Ben bu muhalefeti anlamış değilim. Bu yaptıklarımız ülkemizi korumak için. Bunların adı üstünde ‘savunma’ sanayii. Bunları yaparken onlardan izin mi alacağız? Onlar da bu yaptıklarımızı beğenecekler. Biz savunma sanayiinde ciddi manada ihracat yapıyoruz. İhracatta da iyi bir yere yerleştik. İktidara geldiğimizde hedefimizi tam bağımsız savunma sanayii olarak belirlemiştik. Şimdi bunu adım adım gerçekleştiriyoruz. Bunda emeği geçenleri tebrik ediyorum. Başta Baykar olmak üzere, TUSAŞ olmak üzere.

“SAVUNMA SANAYİİ SEKTÖRÜNDE REKABETIN ÖNÜNÜ AÇAN BİZ OLDUK”

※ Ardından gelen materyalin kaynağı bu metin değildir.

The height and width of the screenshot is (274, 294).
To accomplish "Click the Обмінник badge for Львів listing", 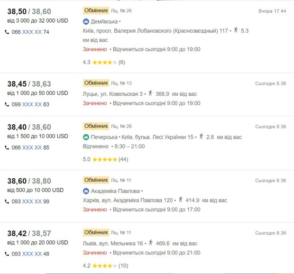I will [96, 233].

Benim ülkem bu muhalefetin anlayışına kalırsa bir toplu iğneyi bile üretemezler. Ama artık onların hepsi geride kaldı. Savunma sanayii sektöründe 2002’de 56 firma faaliyet gösterirken bugün bu sayı 2 bin 705’e yükseldi. Burada çeşitliliğin ve rekabetin önünü açan biz olduk.

NOBEL BARIŞ ÖDÜLÜ KONUSU

Şu an itibarıyla 10-15 ülkenin parlamentosu Nobel Barış Ödülü adaylığıyla ilgili bir adım atmış. Karşımızda İsveç var. Onlar bu konuda nasıl bir tavır takınırlar bunu bilemem. Rusya-Ukrayna savaşında attığımız adımlar ve elde edilen başarı dünya barışına katkı sağlamakta. Bölgemizde ve ötesinde her zaman barış, huzur ve istikrar için durmadan gayret göstermeye devam edeceğiz.